Such was the case again Thursday night, as Baltimore held on for a flat-out strange 22-20 win in what essentially amounted to a do-or-die game in the AFC North and wild-card race.
But, well ... where to even begin with this one?
Perhaps at the end, as the Steelers attempted to tie a game they trailed almost throughout. Down by eight at the two-minute warning, the Steelers then appeared to score touchdowns on consecutive plays -- in fact, both plays were called touchdowns initially. First, Heath Miller was ruled to have scored on a 20-yard reception, only to have the ball placed back at the 1-yard line on review. Then, Le'Veon Bell crossed the plane for six, despite a vicious collision with Jimmy Smith that left Bell concussed, but lost his score on a seldom-seen rule that kills plays immediately when a ball carrier's helmet pops off.
The Steelers did eventually find the end zone, on a Ben Roethlisberger-to-Jerricho Cotchery score with 1:06 left. They failed on the subsequent two-point conversion, then again on the onside kick, finally locking down an emotional victory for Baltimore.
"This is another classic Ravens-Steelers game," said Baltimore coach John Harbaugh, "and these keep happening."
It took all sorts of events to push this latest matchup to its dramatic conclusion.
In hindsight, considering the closing two-point margin, the most important of all may have been a botched 49-yard field goal attempt by Pittsburgh in the second quarter. Kicker Shaun Suisham jumped the gun on the snap, moving forward early in what could have been deemed a false start. He reached holder Mat McBriar before McBriar had the ball placed, resulting in a lateral to Suisham and a 12-yard loss.

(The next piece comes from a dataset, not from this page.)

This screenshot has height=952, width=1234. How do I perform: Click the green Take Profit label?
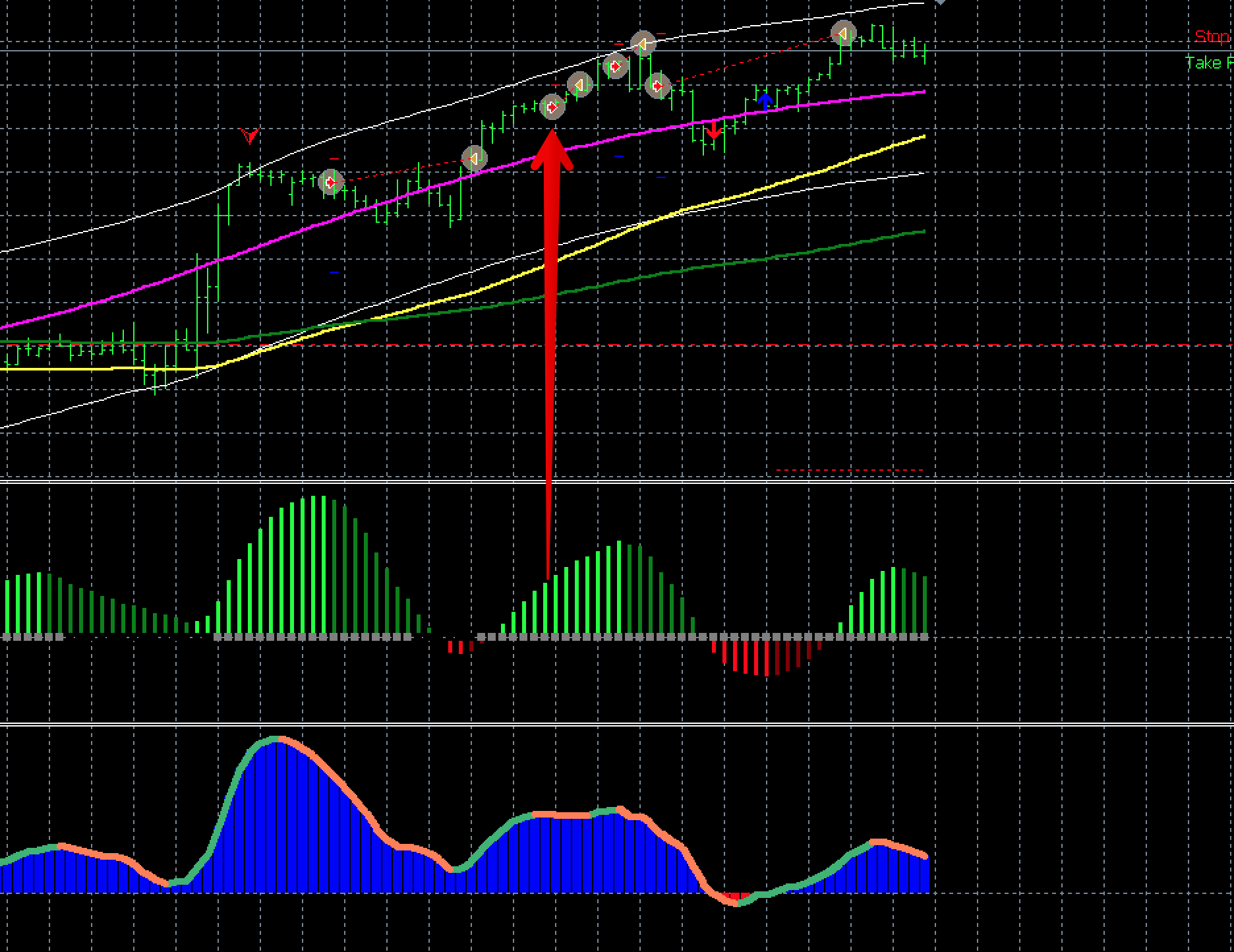point(1209,63)
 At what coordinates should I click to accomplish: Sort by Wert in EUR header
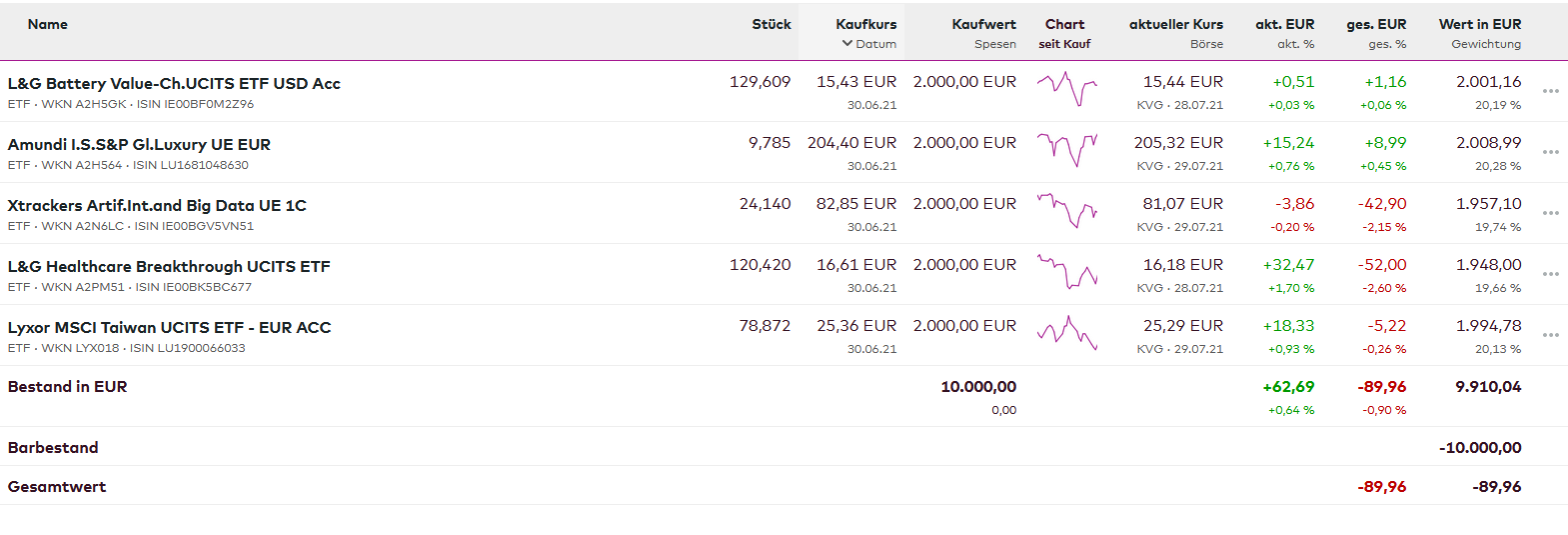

Had Pittsburgh completed its comeback for a win, though, the key play may not have even been made by a player. After the Steelers scored to pull within 13-7 in the third quarter, Baltimore return man Jacoby Jones nearly took the ensuing kickoff back to the house. However, he was caught from behind by Cortez Allen, with a possible assist from Steelers coach Mike Tomlin, who slightly altered Jones' course by standing at the extreme edge of the sideline.
"I always watch the returns on the Jumbotron to provide a better perspective, and I obviously lost my placement," explained Tomlin, who smiled when the replay was shown to Baltimore's fans at M&T Bank Stadium.
Rather than reestablish a 13-point lead on a Jones TD, the Ravens eventually settled for a field goal, keeping the Steelers within striking distance.
"As soon as I hit the hole, I started to run down the sideline, and I looked at him and [thought], 'Is he gonna move?' Jones said to NBC's Michele Tafoya. "That's the first time I've ever got caught in my life."
"Did they credit [Tomlin] with a tackle on that?" Harbaugh joked.
Pittsburgh's inability to knot the game on the late two-point conversion attempt -- Emmanuel Sanders dropped a difficult back-shoulder catch -- will keep Tomlin's odd antic relegated to a footnote. The same cannot be said for Suisham's miscue or any number of errors Pittsburgh had over the course of the game.
It took the Steelers' offense more than two and a half quarters to get off the schneid, while their defense allowed Baltimore to convert on 58 percent (10-of-17) of third downs.
The Ravens set the tone early, leaving the Steelers to stagger back off the ropes. After the visitors went three-and-out courtesy of three straight run plays on the game's opening possession, Baltimore responded by throwing caution to the wind. Joe Flacco took a deep shot on his team's first play and another on the fourth. The latter, a 54-yard completion to Torrey Smith, set Flacco up to find Smith in the end zone.
Try as they might, through all the randomness of the remaining evening, the Steelers never again pulled even.
"Tonight, we'll accept responsibility for not doing enough and we'll congratulate them for doing it," Tomlin said. "It's life in this series, you know. You guys have seen enough of these games to know that style points are not as important as mettle, as [being able to] finish."
By virtue of holding on for dear life, the Ravens, left for dead after a 3-5 start, may get a shot to defend their Super Bowl crown after all. They'll close Week 13 no worse than tied for a wild-card spot and two back of the AFC North; if Cincinnati loses in San Diego Sunday, Baltimore would be just a game behind the division leaders.
The upcoming road is tough: Minnesota, at Detroit, New England, at Cincinnati. Baltimore should not and will not complain given how much effort it took simply to get to 6-6.
The Steelers, on the other hand, close with three of four at home. Had they won Thursday night, they would have been in the driver's seat for at least a wild-card berth. Instead, because of that field-goal gaffe, two-point miss and a truckload of issues in between, they'll likely have to win out and hope for help.
There's no margin for error for them anymore ... and very little wiggle room for Baltimore either. Perhaps those realities are fitting, given how little separated these two rivals on a strange, thrilling night. "They never are finished, it's never over when you play the Steelers," Harbaugh said. "It's never over when you play the Ravens; that's why these games are so great."